* begin Document section *

Tracy Hutson is an American reality television personality and one of the original style consultants on ABC TV's television series Extreme Makeover: Home Edition. Hutson grew up in Dallas, Texas.

Acting career
Hutson has appeared in a number of national television commercials, as well as sitcoms including Damaged Goods and Less Than Perfect.

Her film roles include the 1997 independent film Mixed Signals, the 2000 independent film Endsville, and the May 2000 TV movie Rated X, starring Charlie Sheen and Emilio Estevez, in which she portrayed adult film star Marilyn Chambers.

Design career
Hutson began a career as a stylist and designer in 1999, when she started her own design business in Los Angeles.

In 2003, Hutson joined ABC TV's Extreme Makeover: Home Edition as a style consultant. She remained a crewmember until the show ended in 2012.

In 2011, Hutson and fellow Extreme Makeover personality Tanya McQueen debuted the show Picker Sisters on Lifetime. The show follows Hutson and McQueen as they travel around the United States in search of antiques and rare collectibles for their home decor store in Los Angeles.

* end Document section *

_Task set_
1 > Decide whether each statement agrees with the Tracy Hutson biography, answering yes or no and quoting the words of the biography that settle it. (a) Hutson grew up in Dallas, Texas. (b) Hutson started her own design business in 2003. (c) In Rated X, Hutson played Marilyn Chambers.
2 > Write the next part of the Tracy Hutson biography, picking up after its final sentence.

* begin Given data *

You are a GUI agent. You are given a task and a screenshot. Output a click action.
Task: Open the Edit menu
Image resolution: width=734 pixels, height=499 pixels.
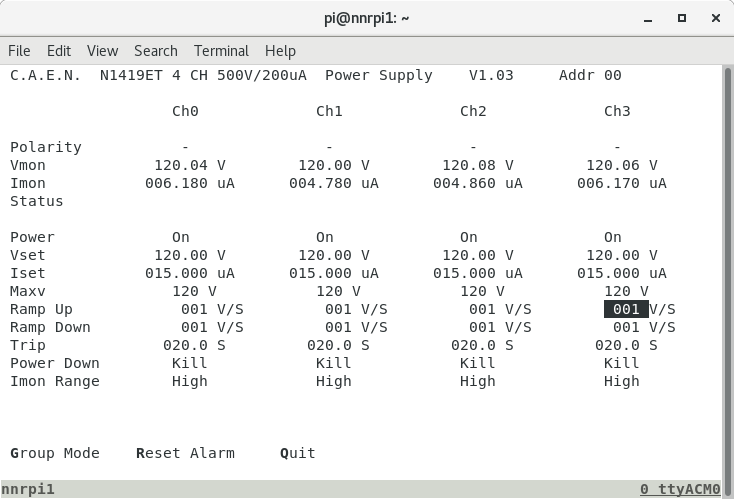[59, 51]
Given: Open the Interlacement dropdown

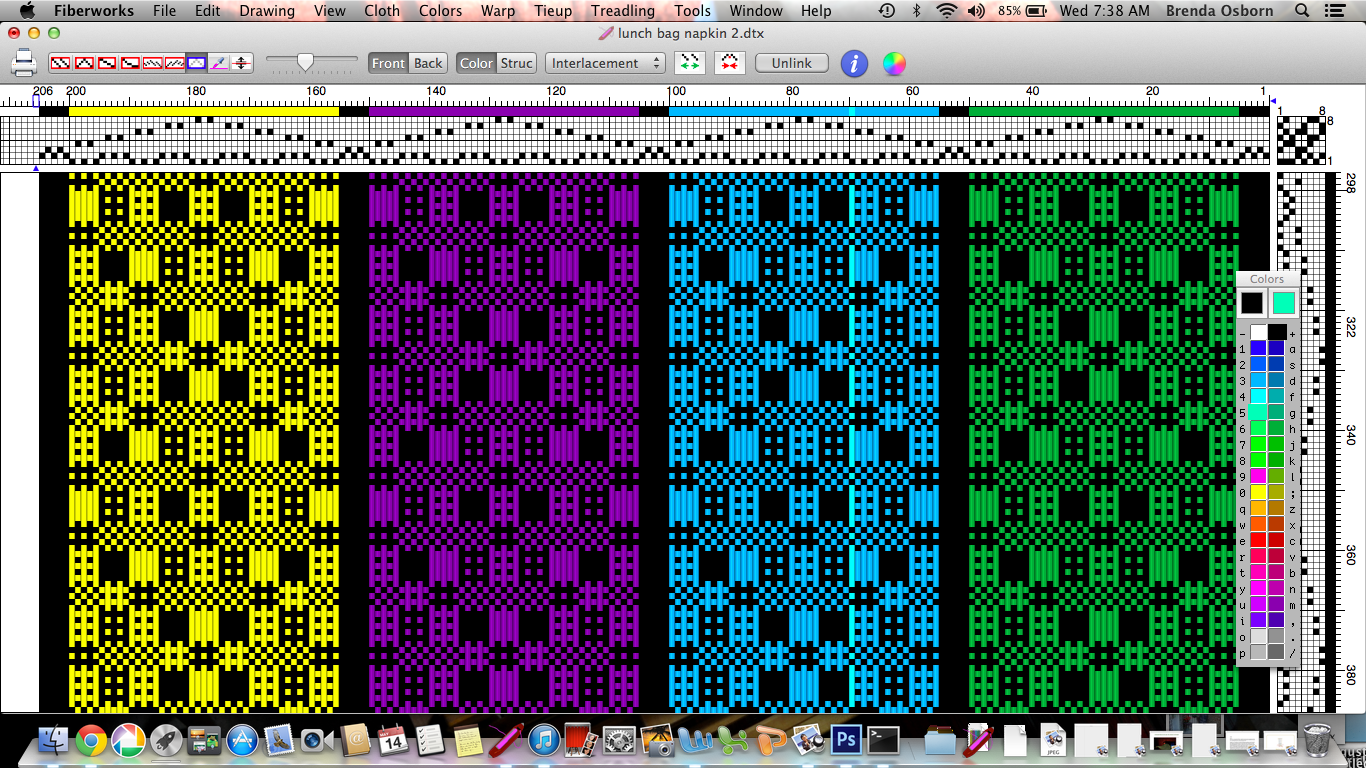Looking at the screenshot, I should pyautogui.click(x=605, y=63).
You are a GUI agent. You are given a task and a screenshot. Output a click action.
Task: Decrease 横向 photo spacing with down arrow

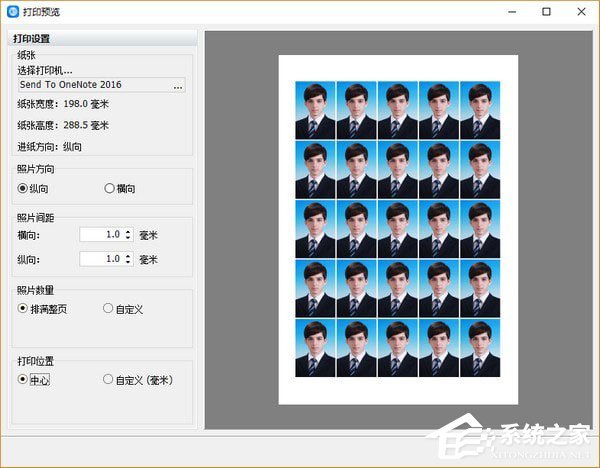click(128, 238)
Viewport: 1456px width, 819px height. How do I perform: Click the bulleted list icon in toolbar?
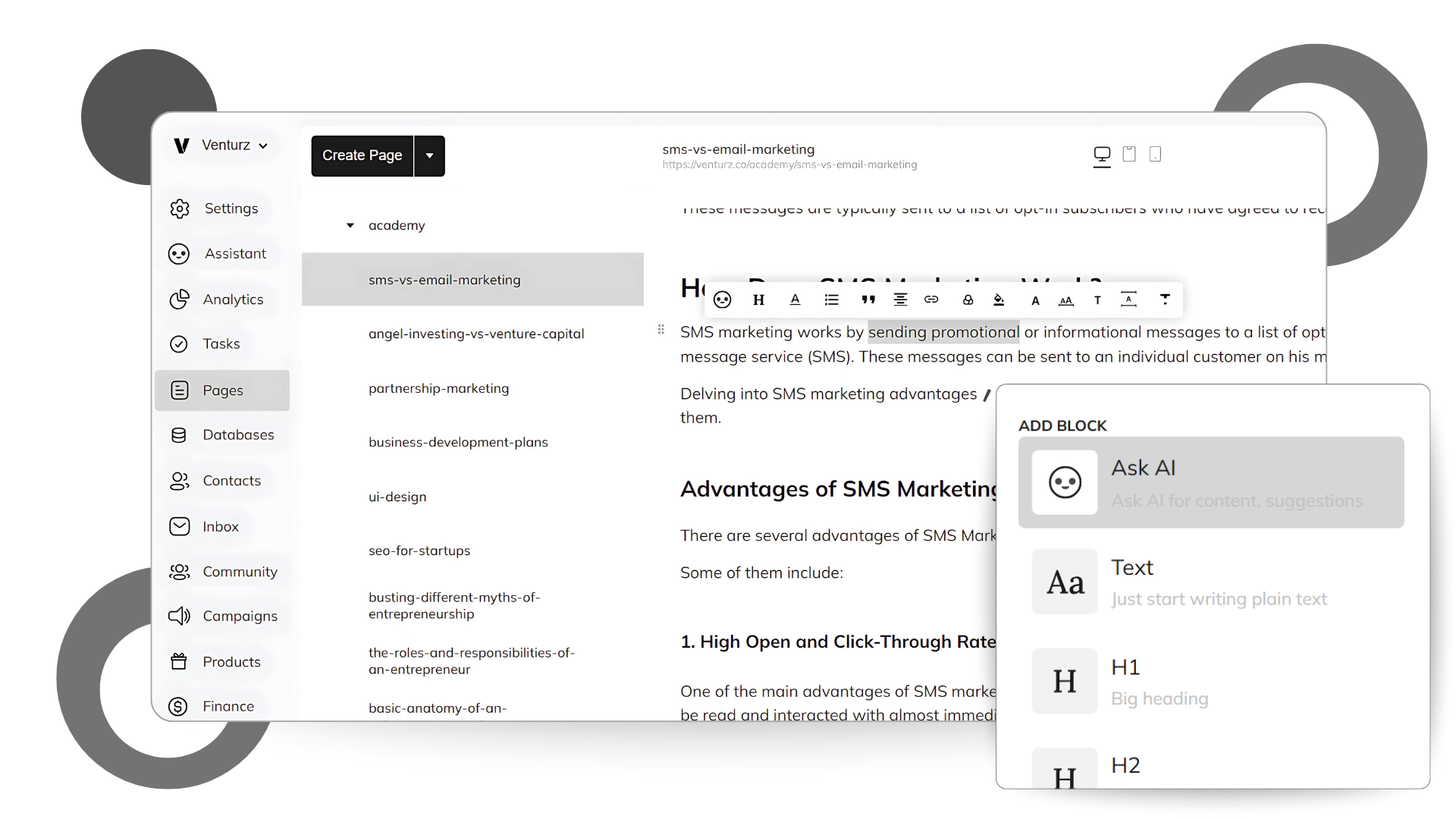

* end Given data *

_Responses by task_
1 >
(a) Yes: "Hutson grew up in Dallas, Texas."
(b) No: "Hutson began a career as a stylist and designer in 1999, when she started her own design business in Los Angeles."
(c) Yes: "in which she portrayed adult film star Marilyn Chambers."

2 >
Along with The Design Network, Hutson helps "deserving moms" with their interior design in the video series Momtourage.

Personal life 
In December 2003, Hutson was reunited with high school classmate, actor Barry Watson, whom she had briefly dated during their twenties.  The two married and had two children. Their first son, Oliver, was born on May 2, 2005, and their second son, Felix, was born on November 13, 2007. They separated in 2011.

References

External links
 

Living people
20th-century American actresses
21st-century American actresses
American film actresses
American interior designers
Actresses from Dallas
People from Richardson, Texas
American television actresses
American women interior designers
Place of birth missing (living people)
Year of birth missing (living people)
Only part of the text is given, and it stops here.